"agent" is the word to look for; copy each line of the listing where it occurs.
BEGIN Source data
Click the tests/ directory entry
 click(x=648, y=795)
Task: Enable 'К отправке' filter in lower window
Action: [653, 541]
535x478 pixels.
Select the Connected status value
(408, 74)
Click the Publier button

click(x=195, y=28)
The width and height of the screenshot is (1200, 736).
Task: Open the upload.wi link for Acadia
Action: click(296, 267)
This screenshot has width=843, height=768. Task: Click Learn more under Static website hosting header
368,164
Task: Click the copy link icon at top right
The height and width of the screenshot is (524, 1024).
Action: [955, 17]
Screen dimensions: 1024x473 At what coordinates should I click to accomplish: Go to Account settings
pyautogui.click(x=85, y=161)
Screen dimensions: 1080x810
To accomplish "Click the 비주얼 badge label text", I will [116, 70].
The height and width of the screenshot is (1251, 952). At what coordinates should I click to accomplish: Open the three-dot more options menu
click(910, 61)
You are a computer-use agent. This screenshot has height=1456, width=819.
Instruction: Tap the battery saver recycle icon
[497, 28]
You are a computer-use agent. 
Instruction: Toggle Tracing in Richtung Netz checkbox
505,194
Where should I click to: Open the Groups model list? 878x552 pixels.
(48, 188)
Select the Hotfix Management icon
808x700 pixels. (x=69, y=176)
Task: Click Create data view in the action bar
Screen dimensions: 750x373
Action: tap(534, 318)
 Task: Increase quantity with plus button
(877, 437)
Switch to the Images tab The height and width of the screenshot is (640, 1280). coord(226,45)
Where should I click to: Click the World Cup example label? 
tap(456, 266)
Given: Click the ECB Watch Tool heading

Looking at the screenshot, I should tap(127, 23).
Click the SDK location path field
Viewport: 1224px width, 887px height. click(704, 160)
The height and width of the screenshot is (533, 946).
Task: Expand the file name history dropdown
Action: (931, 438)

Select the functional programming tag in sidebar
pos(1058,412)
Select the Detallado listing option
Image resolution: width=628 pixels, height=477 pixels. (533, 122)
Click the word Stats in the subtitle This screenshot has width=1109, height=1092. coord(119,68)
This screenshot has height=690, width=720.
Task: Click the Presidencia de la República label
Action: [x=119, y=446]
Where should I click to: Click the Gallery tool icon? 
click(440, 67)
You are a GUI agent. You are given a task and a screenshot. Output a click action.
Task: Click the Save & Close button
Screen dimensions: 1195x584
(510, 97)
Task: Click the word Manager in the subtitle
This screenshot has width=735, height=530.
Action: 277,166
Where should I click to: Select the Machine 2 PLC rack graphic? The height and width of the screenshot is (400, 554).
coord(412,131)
END Source data
- [Output of the exercise]:
You are a computer-use agent. This screenshot has height=1456, width=819.
You are a computer-use agent. 
You are a GUI agent. You are given a task and a screenshot. Output a click action.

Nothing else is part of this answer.